JP Morgan Chase sponsored the Creating Change conference along with Office Depot, Hilton Worldwide, Wells Fargo, Southwest Airlines, Pepsi, and Comcast Universal, among others.
Thousands of participants saw what seems like hundreds of sessions that took place over four days this week in Denver. The slick program guide alone ran to 150 pages.
Sessions included the Biblical Case for Same-Sex Marriage, Being a Queer Teacher 101, PolyAnarchy, Queering Education: Struggles & Support, Porn This Way: Queering Porn, Queer & Sexy Parenting, Alternative Relationship Structures 101, Kink/BDSM/Leather Caucus, Practicing Kink: Let’s Get Visual, Empowering Trans Youth in Transition, LGBT Advocacy in the Evangelical Church, Queering Immigration, Bias in Statistics: Debunking Hate Research, Beyond Choice: Reproductive Justice Organizing & Advocacy, A Queer Church Beyond Inclusion, Rousing Catholics in the Age of [Pope] Francis, Battling Bigotry in the Black Church, Bi and Trans Adventures in Judaism, and Turning Christian Opponents into Allies.
The conference featured an ongoing film festival that included a new hagiographic documentary about Matthew Shepard, and a film based on Terrence McNally’s play Corpus Christi that portrays Jesus as gay and having sexual affairs with his apostles.
Session organizers provided lessons on LGBT etiquette.

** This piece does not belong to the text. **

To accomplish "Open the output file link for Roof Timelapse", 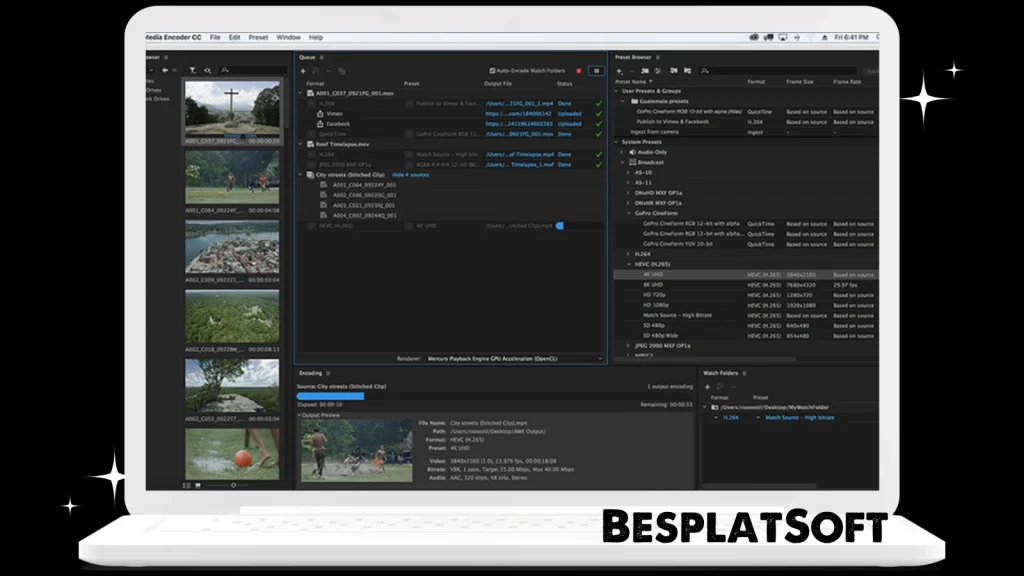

Participants were warned that “sexual harassment is a form of sexual violence,” and they should refrain from making remarks about anyone’s “appearance or personal life,” making any “unwanted flirtations,” or “touching someone without their permission (grabbing, hugging, petting, biting).”
They also provided a rather complicated “guide to bisexual/pansexual/fluid etiquette” that explained: “bi/pan/fluid people usually have to come out over and over, sometimes to the same person” and “do not insist that a gender non-conforming/trans person or their partners must discard their bisexual identity label and use another label.”

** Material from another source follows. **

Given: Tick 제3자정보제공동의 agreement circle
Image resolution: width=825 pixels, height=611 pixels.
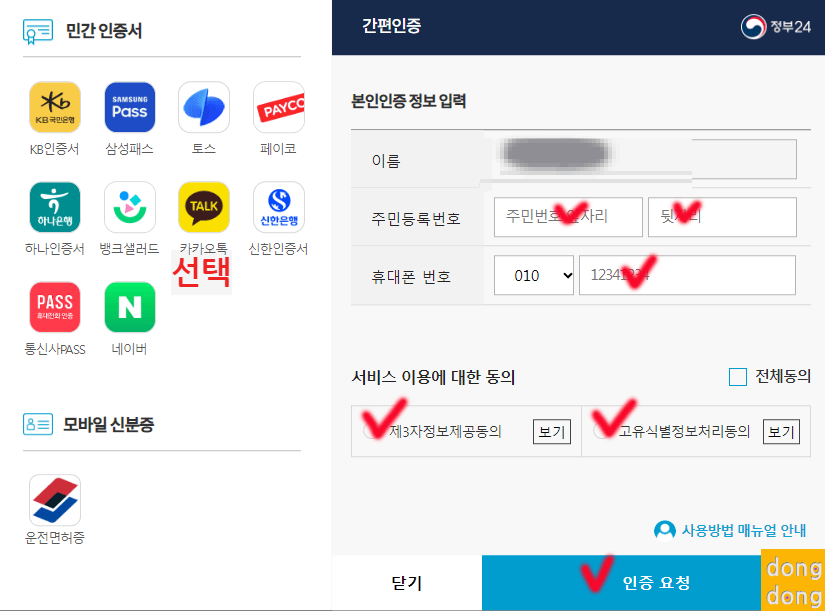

The “transgender/gender nonconforming etiquette and inclusion” guide told participants to “pay attention to a person’s purposeful gender expression but remember that a person’s external appearance may not match their internal gender identity.” The guide says, “We consider it polite to ask, ‘What pronoun do you prefer?’ or ‘How do you identify?’” Regarding bathrooms, the guide says, “Each of us can decide ourselves in which bathroom we belong,” but “please let everyone pee in peace.”
The conference is organized every year by the National Conference on LGBT Equality, which is not the largest LGBT group in America—that would be the $50 million-a-year Human Rights Campaign—but at $7 million annual revenue and $4 million in the bank, not a piker either.